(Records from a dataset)

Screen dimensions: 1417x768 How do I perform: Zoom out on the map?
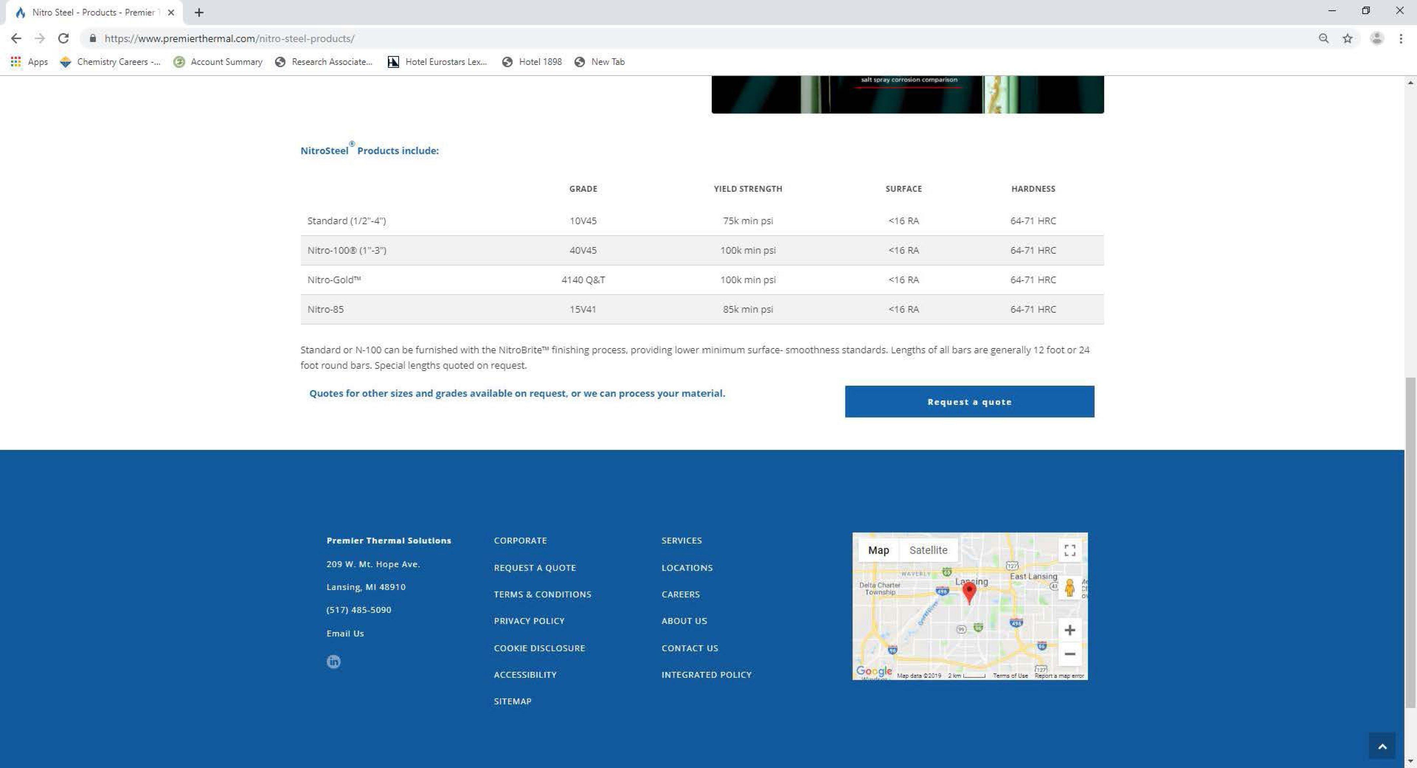[1069, 654]
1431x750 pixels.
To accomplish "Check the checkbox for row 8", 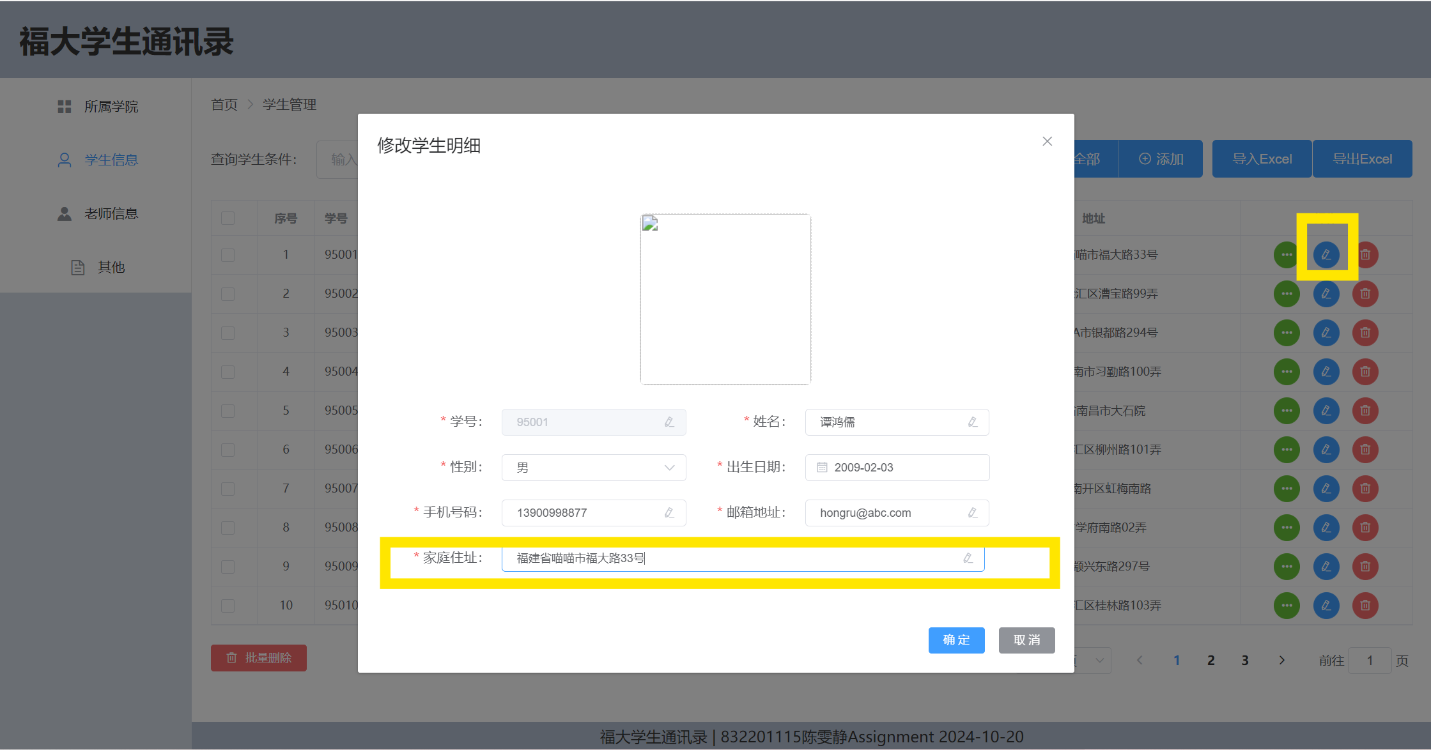I will pos(228,528).
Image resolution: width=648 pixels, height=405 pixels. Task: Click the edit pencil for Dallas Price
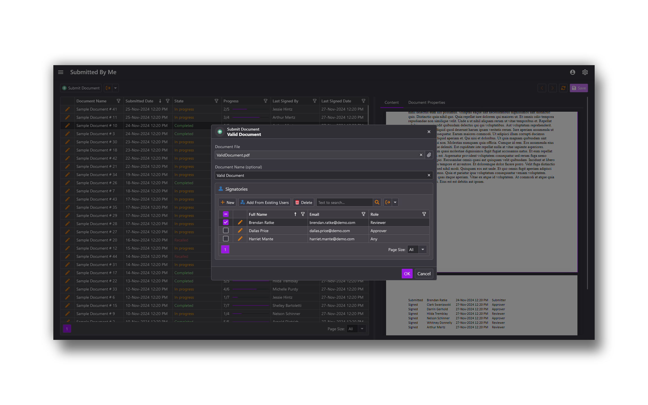pos(240,230)
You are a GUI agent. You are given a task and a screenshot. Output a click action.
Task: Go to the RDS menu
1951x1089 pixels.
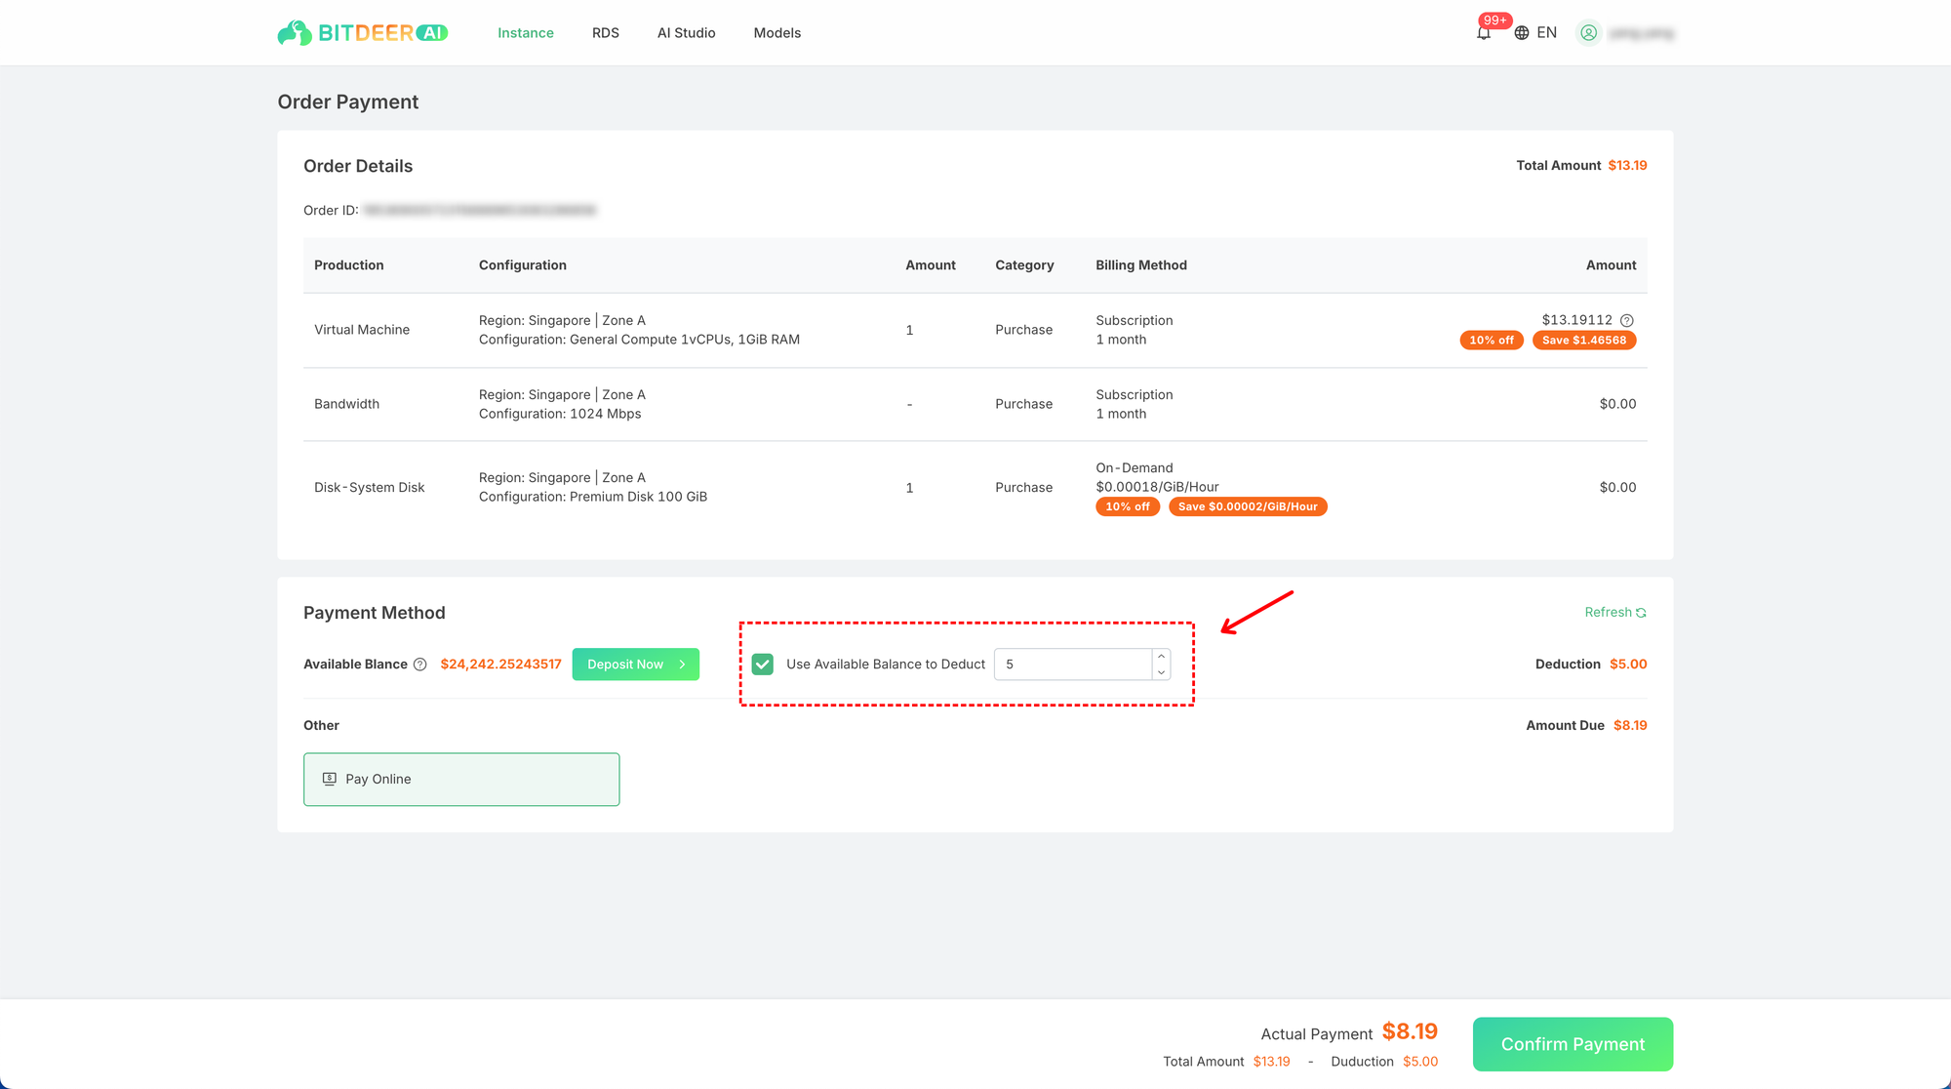(x=605, y=33)
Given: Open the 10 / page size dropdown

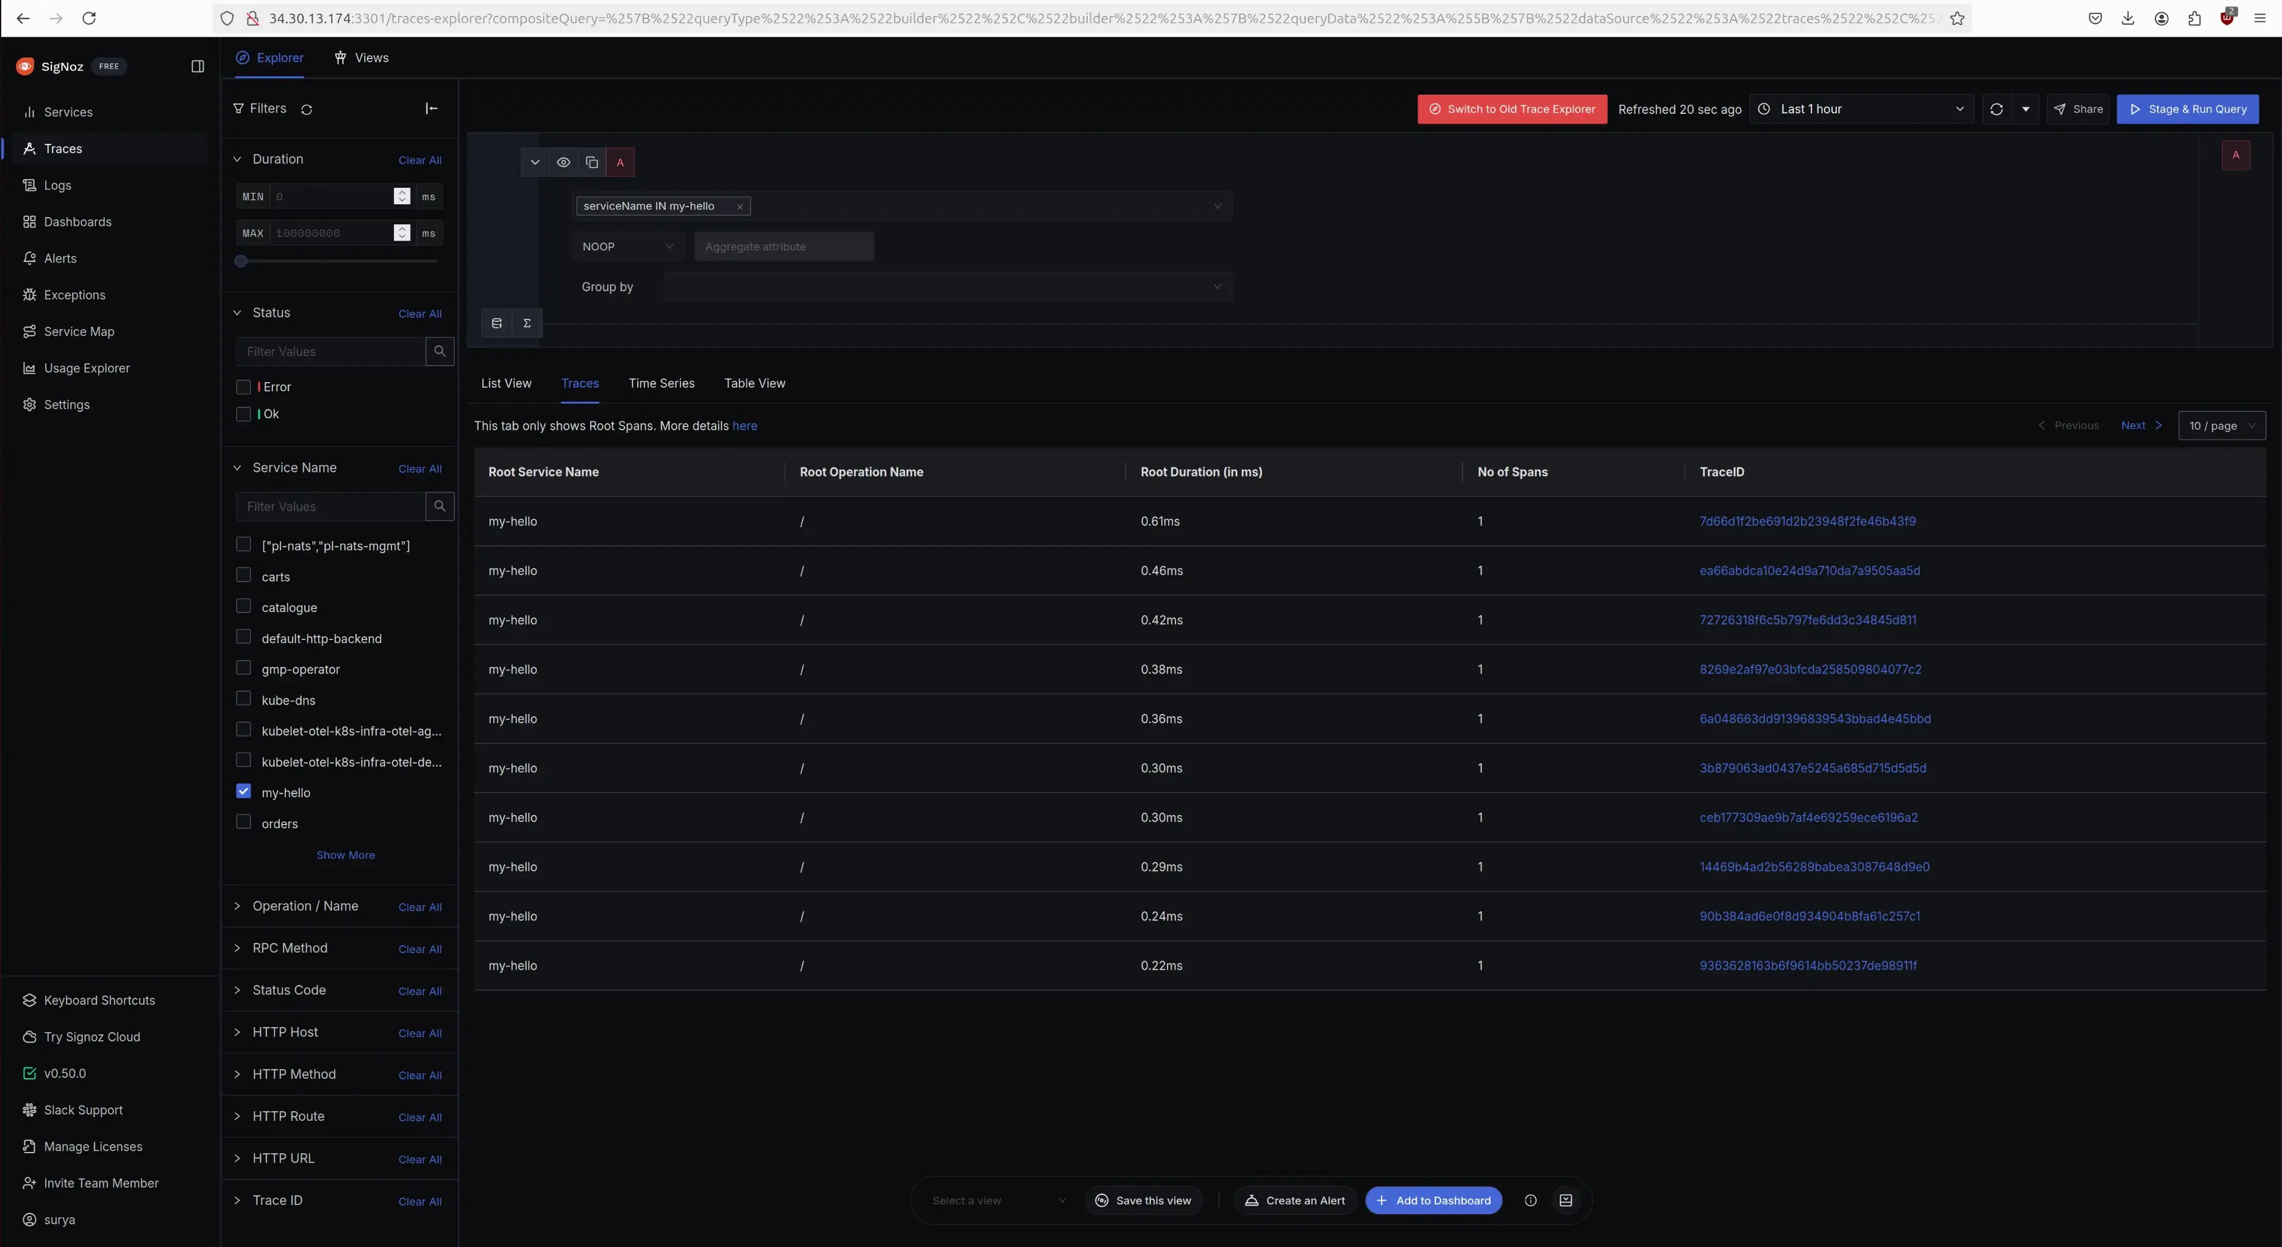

What is needed ▸ Take the line with "You are a GUI" and every line after it through the end of the data, and write only them out exactly, leaving out the pictures.

Expected answer ▸
You are a GUI agent. You are given a task and a screenshot. Output a click action.
Task: Go to the RDS menu
1951x1089 pixels.
(x=605, y=33)
Given: Open the 10 / page size dropdown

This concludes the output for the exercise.